Exploring the lung-brain axis in MS


An emerging concept in MS research is the role of the lung microbiome in promoting disease severity, with preliminary evidence showing that pulmonary micro-organisms can regulate autoimmunity in the central nervous system (reviewed in Chen et al. Int J Mol Sci 2023;24:2170).

While the healthy lung was traditionally considered to be a sterile site, new non-culture-based techniques (e.g. 16S RNA gene sequencing) have shown that lungs are chronically colonized by a low biomass of micro-organisms (~106 organisms). A further suggestion is that this lung microbiome, like the gut microbiome, may contribute to MS pathogenesis.

Evidence for this hypothesis largely derives from a series of animal studies. The first study examined entry of T cell blasts into the CNS across the blood-brain barrier (BBB) in a Lewis rat model of experimental autoimmune encephalomyelitis (EAE) (Odoardi et al. Nature 2012;488:675-679). T cell blasts generally did not directly cross the BBB. Instead, T cell blasts in lung tissue entered bronchial lymphoid tissue and mediastinal lymph nodes before entering the circulation and crossing the BBB. A similar migratory pattern was seen in effector T cells administered to the airways.

In the pulmonary lymphoid organs, the gene expression of T cells was reprogrammed. The most noteworthy alteration was the upregulation of cellular locomotion molecules and adhesion receptors, changes that facilitated passage across the BBB. The authors suggested that the lungs may serve as an initiating site for autoimmunity, activating autoreactive T cells and enabling their entry into the CNS.

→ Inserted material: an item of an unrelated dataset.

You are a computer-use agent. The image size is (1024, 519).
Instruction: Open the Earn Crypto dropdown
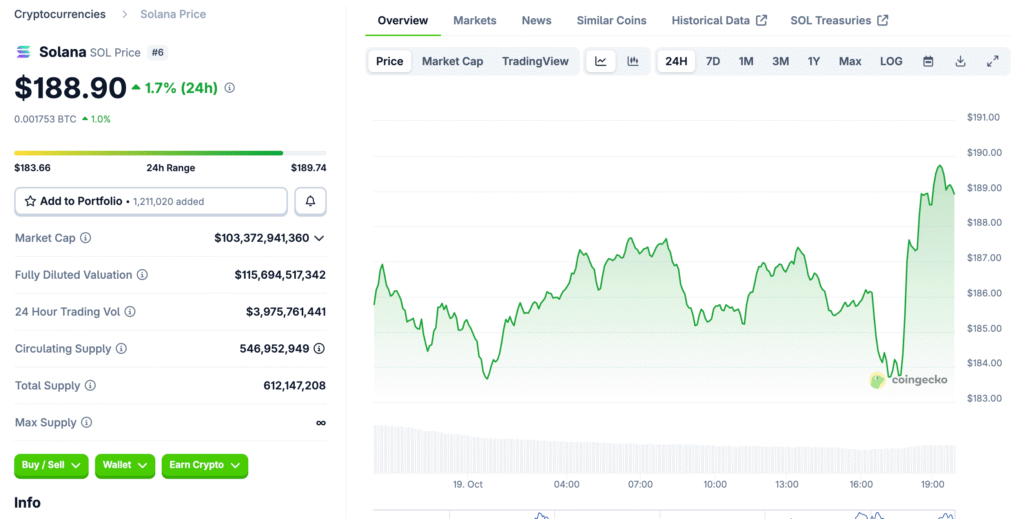tap(204, 465)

The second study examined how lung microbiome changes affected EAE severity (Hosang et al. Nature 2022;603:138-144). Intratracheal administration of neomycin altered the bacterial diversity of the lung microbiome (dysbiosis) and reduced EAE severity. Similarly, EAE severity was reduced after microbiome transplantation in which animals received a bronchoalveolar lavage fluid (BALF) microbiome from neomycin-treated rats. Dysbiosis did not affect T cell trafficking. Instead, neomycin shifted the microbiome in favour of lipopolysaccharide (LPS)-enriched phyla (e.g. Bacteroidetes); LPS is a component of the bacterial cell wall that induces a type I interferon response. LPS enrichment stimulated a type I-interferon response in microglia and impaired their response to type II-interferons. The result was a reduction in the inflammatory response, a decrease in macrophage recruitment and an amelioration of clinical signs. Similar effects were seen when LPS was injected into the lungs. Conversely, administration of polymyxin B, which neutralizes LPS, increased EAE severity.

Neomycin-induced dysbiosis was also shown to reduce relapses in animals with established EAE, according to an update presented earlier this year (Odoardi F. ECTRIMS-ACTRIMS 2023, session 14:1). These findings suggest that the lung may play a previously unrecognized role in autoimmunity, and may help to explain how pulmonary factors (e.g. smoking, air pollution) may contribute to MS susceptibility and disease severity.